I suppose the name tells you all you need to know about the style. The interpretation is Stone standard, hop heavy and west coast. The nose is chocolaty and warm. The middle starts out the same, with some lovely milkiness and currant notes, then transitions to heavy bitter pine and coffee. The finish is roasted grain and fading coffee and anise. The body is quite heavy as you’d expect, and the alcohol level is equally stout at 10.6% ABV.
I give it a 4.6 out of 5.
I don’t know what it is about Founders, but this Michigan brewery knows how to do big heavy beers like few others. Today I’m having an Imperial Stout, which is one of their specialty beers, with availability from January through March. Which, again, makes this a winter seasonal. It’s brewed with ten different varieties of malted barley for a rich, complex flavor. It pours a dark inky black-brown. The nose has chocolate and unique woodiness that reminds me of the smoke from a mesquite fire, and a bit of hickory and toast. The head is thick and the texture of light whipped cream. The middle explodes with different flavors including chocolate, molasses, brown sugar, raisins, and coffee. The finish settles down and is sweet, heavy, and milky with a little well-balanced maple syrup and coffee lingering on the back of the tongue right at the end. The body on this beer is well and truly heavy. This is a stout’s stout. The alcohol is high at 10.5% ABV, but very well hidden. This is one of the finest example of a stout that I’ve had.
I give it a 4.7 out of 5.
An American classic. Old Rasputin is a Russian Imperial Stout from the master brewers of California’s North Coast Brewing Co. Widely recognized as a world class beer, this was one of the first craft beers I was introduced to, and it was instrumental in building my interest in the wide world of beers outside of the macros. The head is a heavy, sticky dark brown that reminds me of frothing motor oil. The beer is not quite pitch black, but close. Hold it up to a white light and you can see the tiniest hint of dark red luminescence. The nose is bready with coffee and chocolate. The middle is quite bitter and dry, with burnt coffee and cocoa in the fore. That transitions quickly into a sweet finish with chocolate syrup dominating.
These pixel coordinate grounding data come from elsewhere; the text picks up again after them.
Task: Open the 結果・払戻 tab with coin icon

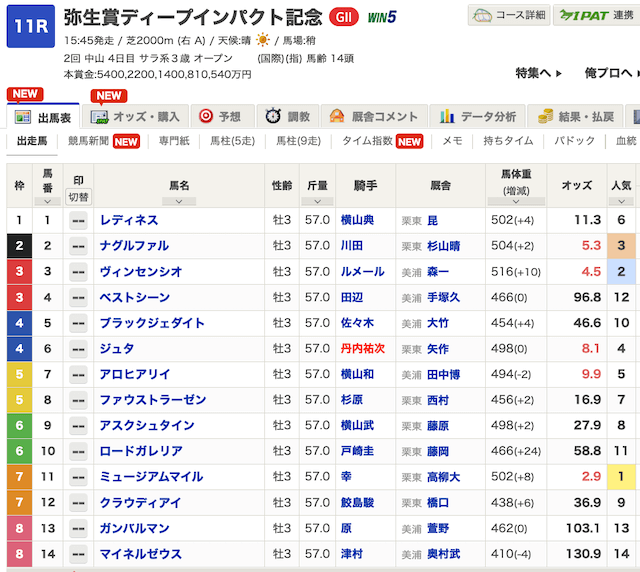Action: (x=586, y=116)
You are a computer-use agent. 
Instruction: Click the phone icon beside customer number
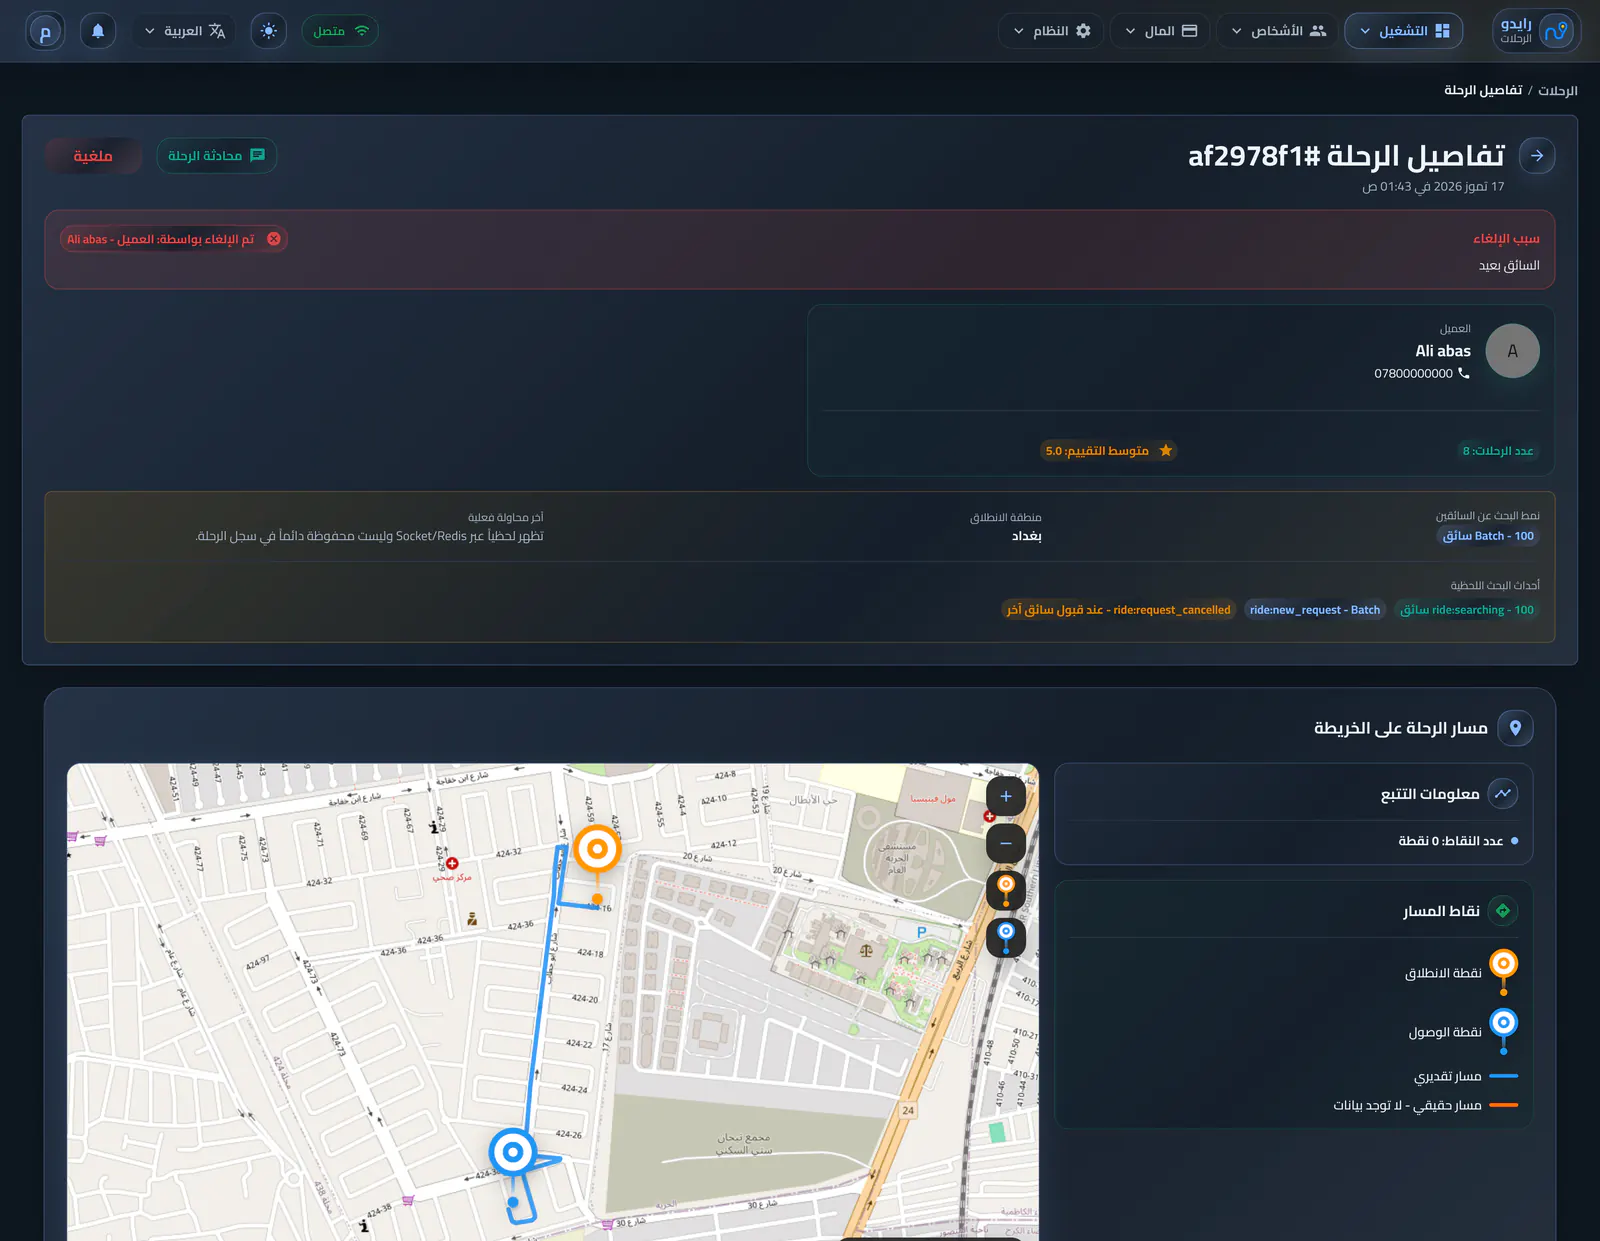click(1464, 373)
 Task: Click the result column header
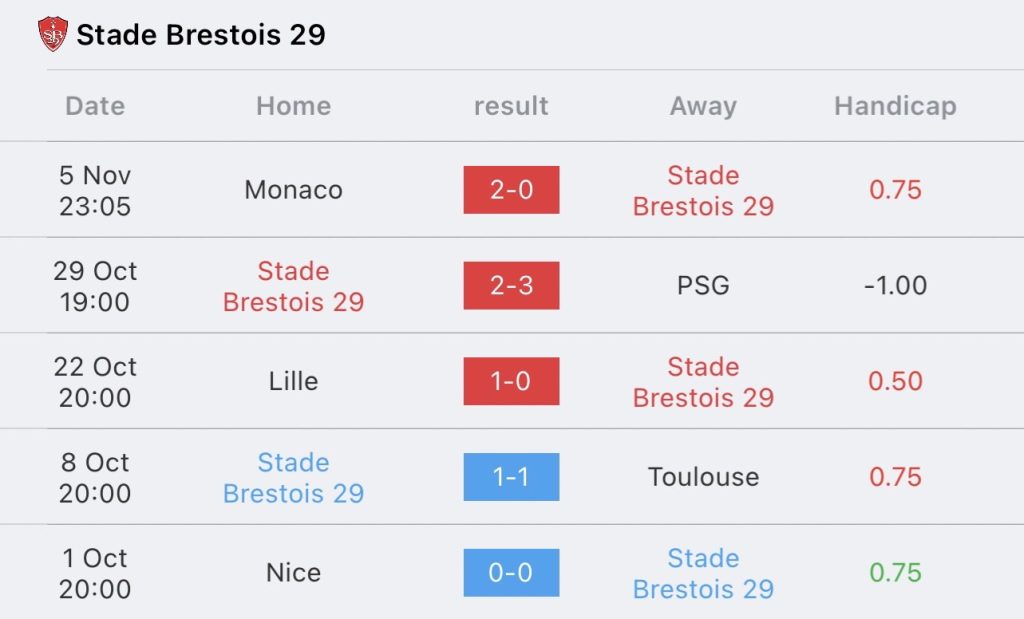pyautogui.click(x=511, y=106)
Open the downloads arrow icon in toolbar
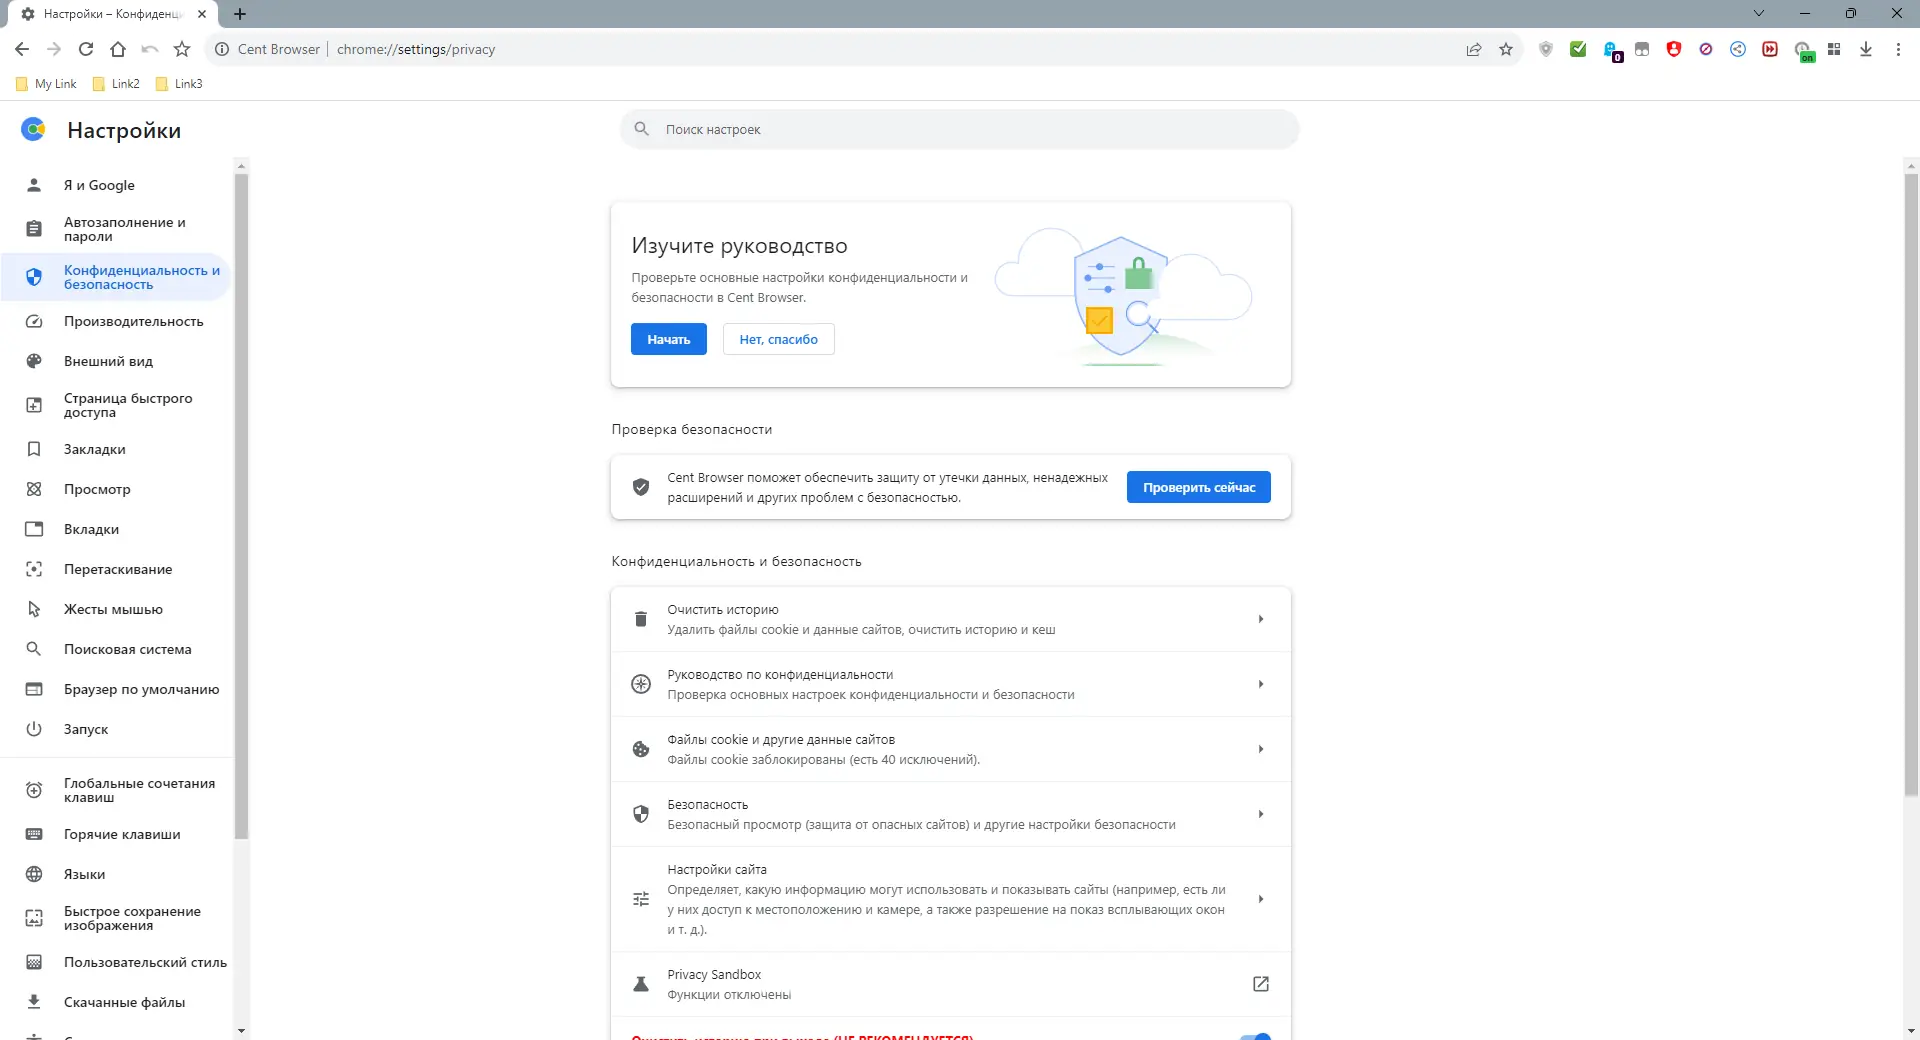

The body is medium to heavy, and the alcohol is a substantial presence at 9% ABV, though it doesn’t materially affect the flavor, perhaps just adding a bit of effervescence right at the tail end of the finish. This beer is a universally recognized timeless classic, and even if it isn’t your style, is a beer that every craft beer aficionado should try at least once so as to understand what makes up a truly exceptional Russian Imperial Stout.
I give it a 4.8 out of 5.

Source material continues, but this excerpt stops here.